Lonsdaleite, a super diamond that has baffled scientists for years due to its peculiar qualities unmatched by anything seen on Earth, has finally been solved.
The super diamond lonsdaleite can only be created through a cataclysmic catastrophe in interplanetary space, claims Science Alert. One of the hardest crystals on Earth can be formed from its structure, which is made up of carbon atoms with four securely connected electrons.
In addition, the hexagonal shape of graphite is perfectly preserved by the lonsdaleite crystal structure, boosting the material’s toughness and making it “superior” than Earth diamond. Only a few tiny, hair-thin specimens have been discovered, making them extremely rare.
The origin of the lonsdaleite diamonds discovered in multiple samples of the rare gem meteorites known as ureilite has now been determined by a team of scientists.
According to microscope expert Dougal McCulloch of RMIT University in Australia, “there is strong evidence that a new diamond-forming process has been discovered for both lonsdaleite and common diamond. This process is similar to a type of supercritical chemical vapor deposition that happens in meteorites when two planets catastrophically collide.
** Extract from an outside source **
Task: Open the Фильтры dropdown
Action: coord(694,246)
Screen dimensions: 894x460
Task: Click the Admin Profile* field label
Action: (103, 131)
Additionally, it has been determined that Undelete is a piece of a dwarf planet that was destroyed, split up, and then strayed in part to Earth. Graphite primarily surrounds the superdiamonds found in ureilite meteorites.
What makes this process unique is that it can be duplicated in a laboratory, allowing anyone to recreate the conditions that led to the formation of this super diamond right here on Earth.
According to geologist Andy Tomkins from Monash University – Australia, a super diamond can be used in the fabrication of extremely small, super-hard machine parts to replace graphite parts in the most modern machines. And maybe at some point, people can propose with this magical “cosmic treasure” ring.